Without vector databases, computing cosine similarity against millions of vectors for every query would be far too slow for real-time applications.
Putting It All Together
Every application in this lesson follows the same fundamental pattern built on the linear algebra we have learned:
| Step | Linear Algebra Concept | What Happens |
|---|---|---|
| Embed | Vectors (Module 1) | Raw data becomes a point in high-dimensional space |
| Store | Vector spaces | Millions of vectors are indexed for fast retrieval |
| Query | Dot product and cosine similarity (this module) | A query vector is compared against stored vectors |
| Rank | Sorting by similarity score | The most similar results are returned to the user |
The math is simple: multiply, sum, normalize, compare.
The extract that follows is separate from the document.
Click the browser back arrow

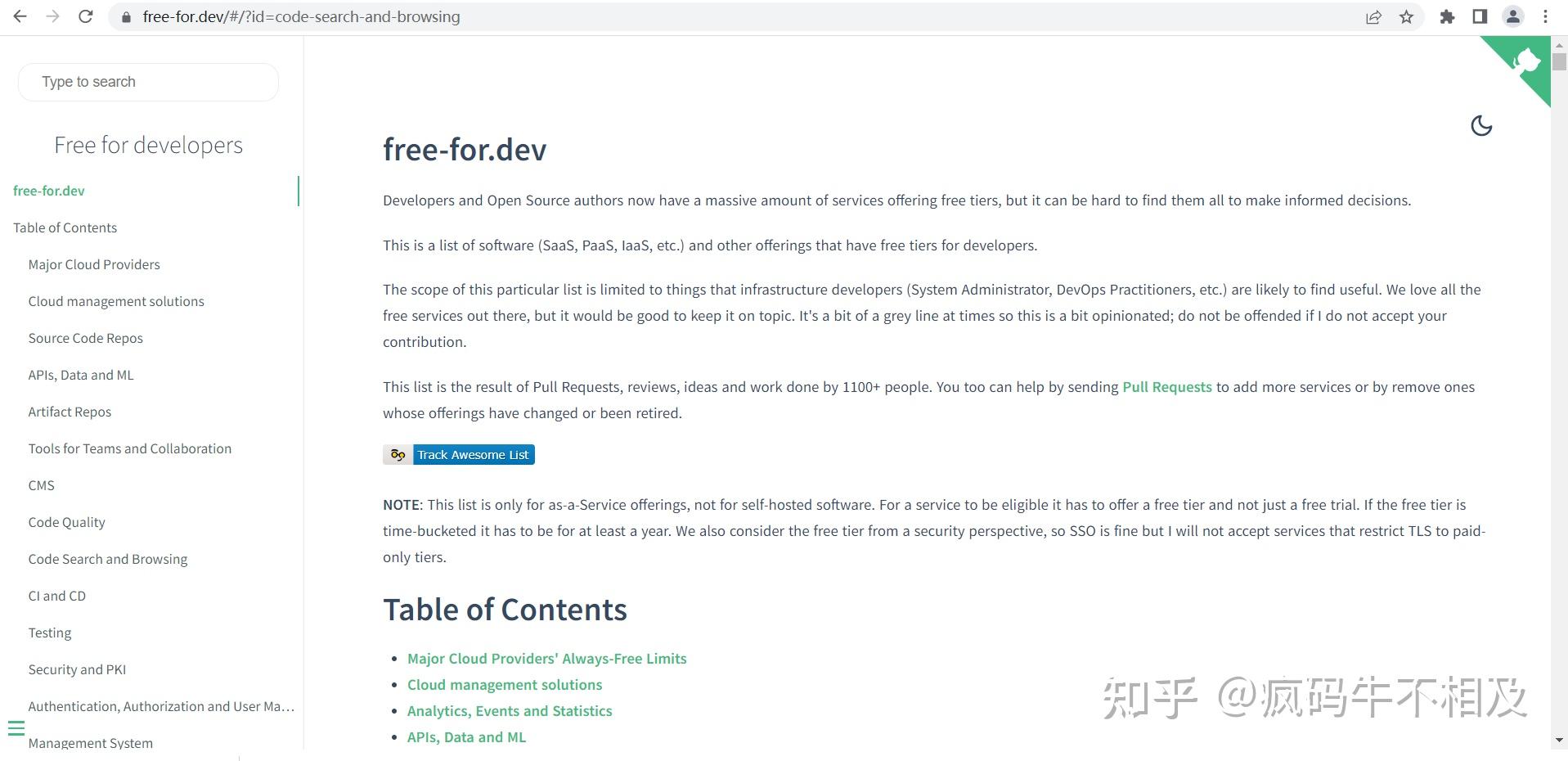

But at the scale of modern AI, this simple math powers search engines, chatbots, recommendation systems, fraud detection, and much more.
Summary
- Semantic search uses embedding vectors and cosine similarity to find results by meaning, not keywords
- RAG retrieves relevant document chunks via vector similarity to give LLMs accurate, grounded context
- Recommendation systems compare user and item vectors to suggest "users who liked X also liked Y"
- Image similarity embeds images as vectors and compares them the same way as text
- Clustering groups similar vectors together using distance metrics like k-means
- Anomaly detection identifies vectors that are far from normal clusters
- Vector databases store and search millions of vectors efficiently using approximate nearest neighbor algorithms
- The core pipeline is always: embed, store, query, rank
With Module 4 complete, you now understand how AI measures similarity between any two pieces of data. In Module 5, we will explore eigenvalues and eigenvectors, which reveal the hidden structure within data and power techniques like dimensionality reduction and principal component analysis.